# [Problem to work on]
Rewrite the material below as a JSON list of strings, one string per line, with blank lines omitted.

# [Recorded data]
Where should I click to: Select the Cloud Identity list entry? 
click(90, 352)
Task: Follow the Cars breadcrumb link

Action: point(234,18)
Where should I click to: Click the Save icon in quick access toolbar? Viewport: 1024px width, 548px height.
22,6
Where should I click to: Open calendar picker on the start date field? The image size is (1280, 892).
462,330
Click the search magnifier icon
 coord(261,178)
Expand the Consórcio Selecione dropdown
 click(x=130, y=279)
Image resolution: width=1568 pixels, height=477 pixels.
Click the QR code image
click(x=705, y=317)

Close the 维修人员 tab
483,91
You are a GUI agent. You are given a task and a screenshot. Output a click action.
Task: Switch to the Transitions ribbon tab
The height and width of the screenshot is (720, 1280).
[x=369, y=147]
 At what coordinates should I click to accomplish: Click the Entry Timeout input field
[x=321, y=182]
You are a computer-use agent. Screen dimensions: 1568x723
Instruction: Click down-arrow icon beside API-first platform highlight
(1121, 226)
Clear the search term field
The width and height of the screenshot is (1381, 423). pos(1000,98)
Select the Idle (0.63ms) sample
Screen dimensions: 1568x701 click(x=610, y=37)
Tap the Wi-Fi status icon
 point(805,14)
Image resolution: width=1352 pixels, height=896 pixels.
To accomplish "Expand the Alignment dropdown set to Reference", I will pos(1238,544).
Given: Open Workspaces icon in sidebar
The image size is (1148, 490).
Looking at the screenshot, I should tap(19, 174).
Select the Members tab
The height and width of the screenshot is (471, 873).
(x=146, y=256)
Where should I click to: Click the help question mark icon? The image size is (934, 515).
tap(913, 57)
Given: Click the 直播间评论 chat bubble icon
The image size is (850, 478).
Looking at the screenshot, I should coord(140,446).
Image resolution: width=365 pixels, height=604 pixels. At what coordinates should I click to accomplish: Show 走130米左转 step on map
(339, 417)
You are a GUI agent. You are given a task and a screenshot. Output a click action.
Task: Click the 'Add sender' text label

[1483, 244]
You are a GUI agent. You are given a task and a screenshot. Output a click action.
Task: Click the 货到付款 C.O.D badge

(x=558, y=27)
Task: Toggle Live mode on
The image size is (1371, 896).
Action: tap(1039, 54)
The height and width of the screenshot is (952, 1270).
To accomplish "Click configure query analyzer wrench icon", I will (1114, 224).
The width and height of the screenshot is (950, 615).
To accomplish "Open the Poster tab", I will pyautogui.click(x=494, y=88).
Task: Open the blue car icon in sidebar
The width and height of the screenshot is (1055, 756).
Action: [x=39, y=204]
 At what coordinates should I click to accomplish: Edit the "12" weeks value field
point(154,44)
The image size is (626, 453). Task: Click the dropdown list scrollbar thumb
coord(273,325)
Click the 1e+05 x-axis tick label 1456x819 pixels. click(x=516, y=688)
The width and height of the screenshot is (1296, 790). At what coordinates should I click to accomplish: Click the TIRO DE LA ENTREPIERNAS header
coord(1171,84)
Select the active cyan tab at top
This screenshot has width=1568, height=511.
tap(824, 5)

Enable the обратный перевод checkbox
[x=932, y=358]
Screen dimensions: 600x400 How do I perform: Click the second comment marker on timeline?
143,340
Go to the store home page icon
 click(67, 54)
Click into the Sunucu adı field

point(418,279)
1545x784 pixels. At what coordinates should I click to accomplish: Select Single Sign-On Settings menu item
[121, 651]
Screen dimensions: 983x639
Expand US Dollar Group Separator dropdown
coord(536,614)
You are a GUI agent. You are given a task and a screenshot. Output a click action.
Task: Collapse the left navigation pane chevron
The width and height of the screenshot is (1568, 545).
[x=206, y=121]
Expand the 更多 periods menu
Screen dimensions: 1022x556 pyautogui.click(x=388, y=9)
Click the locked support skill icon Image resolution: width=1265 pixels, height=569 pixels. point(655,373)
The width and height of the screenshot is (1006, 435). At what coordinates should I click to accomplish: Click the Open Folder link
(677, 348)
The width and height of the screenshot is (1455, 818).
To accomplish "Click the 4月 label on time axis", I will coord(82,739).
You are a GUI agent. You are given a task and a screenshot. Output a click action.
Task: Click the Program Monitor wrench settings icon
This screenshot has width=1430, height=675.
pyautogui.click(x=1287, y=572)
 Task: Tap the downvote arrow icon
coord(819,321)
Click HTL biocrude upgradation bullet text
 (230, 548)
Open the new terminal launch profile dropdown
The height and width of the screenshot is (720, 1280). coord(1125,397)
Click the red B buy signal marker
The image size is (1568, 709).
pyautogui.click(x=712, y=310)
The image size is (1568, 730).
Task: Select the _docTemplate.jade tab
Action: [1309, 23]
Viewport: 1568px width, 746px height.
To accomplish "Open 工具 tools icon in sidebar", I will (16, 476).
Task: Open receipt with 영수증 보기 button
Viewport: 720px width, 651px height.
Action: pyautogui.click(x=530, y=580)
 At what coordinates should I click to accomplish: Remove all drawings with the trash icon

# [Solution to this problem]
[
  "Where should I click to: Select the Cloud Identity list entry? ",
  "click(90, 352)",
  "Task: Follow the Cars breadcrumb link",
  "Action: point(234,18)",
  "Where should I click to: Click the Save icon in quick access toolbar? Viewport: 1024px width, 548px height.",
  "22,6",
  "Where should I click to: Open calendar picker on the start date field? The image size is (1280, 892).",
  "462,330",
  "Click the search magnifier icon",
  " coord(261,178)",
  "Expand the Consórcio Selecione dropdown",
  " click(x=130, y=279)",
  "Image resolution: width=1568 pixels, height=477 pixels.",
  "Click the QR code image",
  "click(x=705, y=317)",
  "Close the 维修人员 tab",
  "483,91",
  "You are a GUI agent. You are given a task and a screenshot. Output a click action.",
  "Task: Switch to the Transitions ribbon tab",
  "The height and width of the screenshot is (720, 1280).",
  "[x=369, y=147]",
  " At what coordinates should I click to accomplish: Click the Entry Timeout input field",
  "[x=321, y=182]",
  "You are a computer-use agent. Screen dimensions: 1568x723",
  "Instruction: Click down-arrow icon beside API-first platform highlight",
  "(1121, 226)",
  "Clear the search term field",
  "The width and height of the screenshot is (1381, 423). pos(1000,98)",
  "Select the Idle (0.63ms) sample",
  "Screen dimensions: 1568x701 click(x=610, y=37)",
  "Tap the Wi-Fi status icon",
  " point(805,14)",
  "Image resolution: width=1352 pixels, height=896 pixels.",
  "To accomplish \"Expand the Alignment dropdown set to Reference\", I will pos(1238,544).",
  "Given: Open Workspaces icon in sidebar",
  "The image size is (1148, 490).",
  "Looking at the screenshot, I should tap(19, 174).",
  "Select the Members tab",
  "The height and width of the screenshot is (471, 873).",
  "(x=146, y=256)",
  "Where should I click to: Click the help question mark icon? The image size is (934, 515).",
  "tap(913, 57)",
  "Given: Click the 直播间评论 chat bubble icon",
  "The image size is (850, 478).",
  "Looking at the screenshot, I should coord(140,446).",
  "Image resolution: width=365 pixels, height=604 pixels. At what coordinates should I click to accomplish: Show 走130米左转 step on map",
  "(339, 417)",
  "You are a GUI agent. You are given a task and a screenshot. Output a click action.",
  "Task: Click the 'Add sender' text label",
  "[1483, 244]",
  "You are a GUI agent. You are given a task and a screenshot. Output a click action.",
  "Task: Click the 货到付款 C.O.D badge",
  "(x=558, y=27)",
  "Task: Toggle Live mode on",
  "The image size is (1371, 896).",
  "Action: tap(1039, 54)",
  "The height and width of the screenshot is (952, 1270).",
  "To accomplish \"Click configure query analyzer wrench icon\", I will (1114, 224).",
  "The width and height of the screenshot is (950, 615).",
  "To accomplish \"Open the Poster tab\", I will pyautogui.click(x=494, y=88).",
  "Task: Open the blue car icon in sidebar",
  "The width and height of the screenshot is (1055, 756).",
  "Action: [x=39, y=204]",
  " At what coordinates should I click to accomplish: Edit the \"12\" weeks value field",
  "point(154,44)",
  "The image size is (626, 453). Task: Click the dropdown list scrollbar thumb",
  "coord(273,325)",
  "Click the 1e+05 x-axis tick label 1456x819 pixels. click(x=516, y=688)",
  "The width and height of the screenshot is (1296, 790). At what coordinates should I click to accomplish: Click the TIRO DE LA ENTREPIERNAS header",
  "coord(1171,84)",
  "Select the active cyan tab at top",
  "This screenshot has width=1568, height=511.",
  "tap(824, 5)",
  "Enable the обратный перевод checkbox",
  "[x=932, y=358]",
  "Screen dimensions: 600x400 How do I perform: Click the second comment marker on timeline?",
  "143,340",
  "Go to the store home page icon",
  " click(67, 54)",
  "Click into the Sunucu adı field",
  "point(418,279)",
  "1545x784 pixels. At what coordinates should I click to accomplish: Select Single Sign-On Settings menu item",
  "[121, 651]",
  "Screen dimensions: 983x639",
  "Expand US Dollar Group Separator dropdown",
  "coord(536,614)",
  "You are a GUI agent. You are given a task and a screenshot. Output a click action.",
  "Task: Collapse the left navigation pane chevron",
  "The width and height of the screenshot is (1568, 545).",
  "[x=206, y=121]",
  "Expand the 更多 periods menu",
  "Screen dimensions: 1022x556 pyautogui.click(x=388, y=9)",
  "Click the locked support skill icon Image resolution: width=1265 pixels, height=569 pixels. point(655,373)",
  "The width and height of the screenshot is (1006, 435). At what coordinates should I click to accomplish: Click the Open Folder link",
  "(677, 348)",
  "The width and height of the screenshot is (1455, 818).",
  "To accomplish \"Click the 4月 label on time axis\", I will coord(82,739).",
  "You are a GUI agent. You are given a task and a screenshot. Output a click action.",
  "Task: Click the Program Monitor wrench settings icon",
  "This screenshot has width=1430, height=675.",
  "pyautogui.click(x=1287, y=572)",
  " Task: Tap the downvote arrow icon",
  "coord(819,321)",
  "Click HTL biocrude upgradation bullet text",
  " (230, 548)",
  "Open the new terminal launch profile dropdown",
  "The height and width of the screenshot is (720, 1280). coord(1125,397)",
  "Click the red B buy signal marker",
  "The image size is (1568, 709).",
  "pyautogui.click(x=712, y=310)",
  "The image size is (1568, 730).",
  "Task: Select the _docTemplate.jade tab",
  "Action: [1309, 23]",
  "Viewport: 1568px width, 746px height.",
  "To accomplish \"Open 工具 tools icon in sidebar\", I will (16, 476).",
  "Task: Open receipt with 영수증 보기 button",
  "Viewport: 720px width, 651px height.",
  "Action: pyautogui.click(x=530, y=580)",
  " At what coordinates should I click to accomplish: Remove all drawings with the trash icon"
]